**AIM OF THE EXERCISE:**
I would like every record reproduced exactly, with the pictures left out.

**EXTRACTED INFORMATION:**
_____

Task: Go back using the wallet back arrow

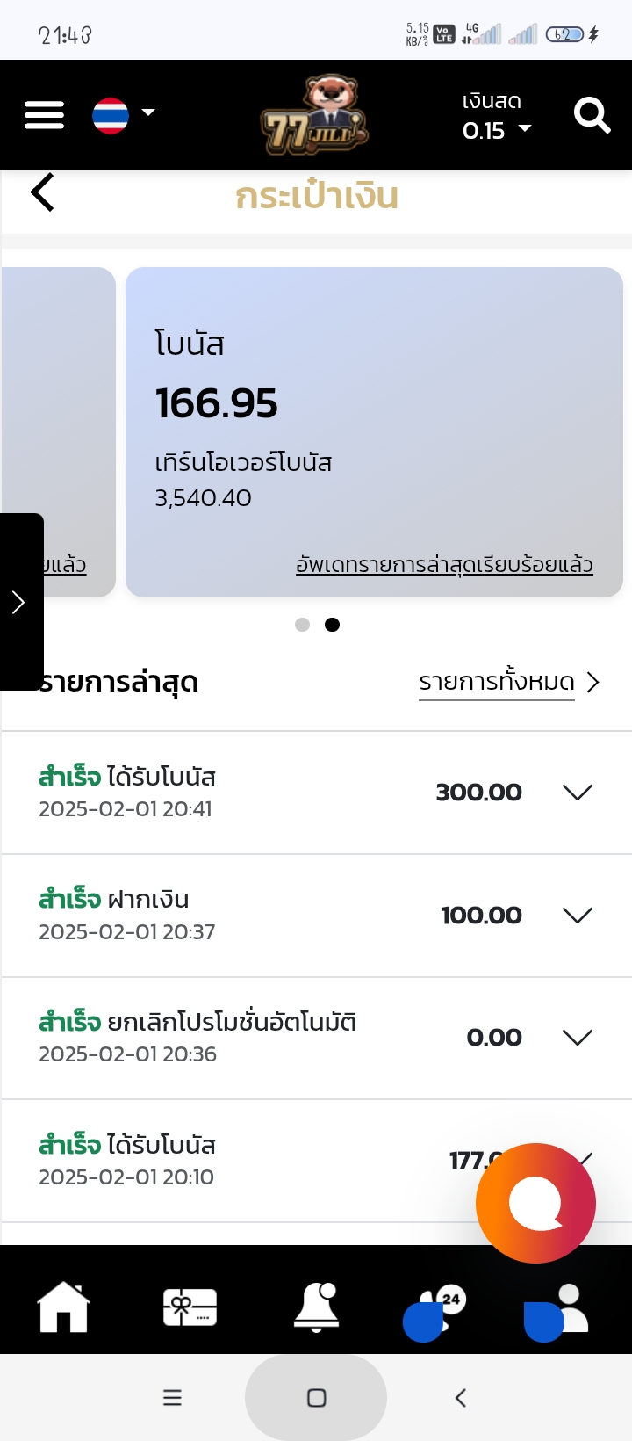Action: [42, 192]
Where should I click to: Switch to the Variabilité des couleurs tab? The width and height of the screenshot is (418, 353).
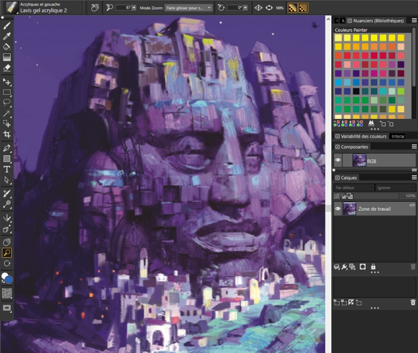pos(362,136)
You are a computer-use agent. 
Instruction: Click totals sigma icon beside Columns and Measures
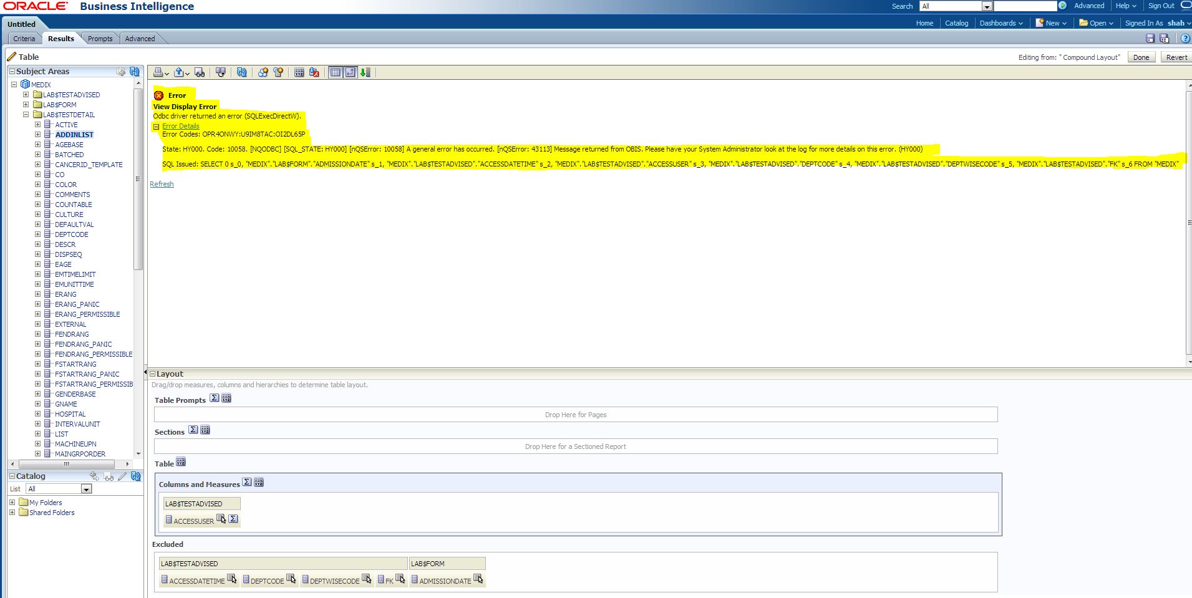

_____

**WRITTEN ANSWER:**
Task: Go back using the wallet back arrow

Action: [42, 192]
Where should I click to: Switch to the Variabilité des couleurs tab? The width and height of the screenshot is (418, 353).
pos(362,136)
You are a computer-use agent. 
Instruction: Click totals sigma icon beside Columns and Measures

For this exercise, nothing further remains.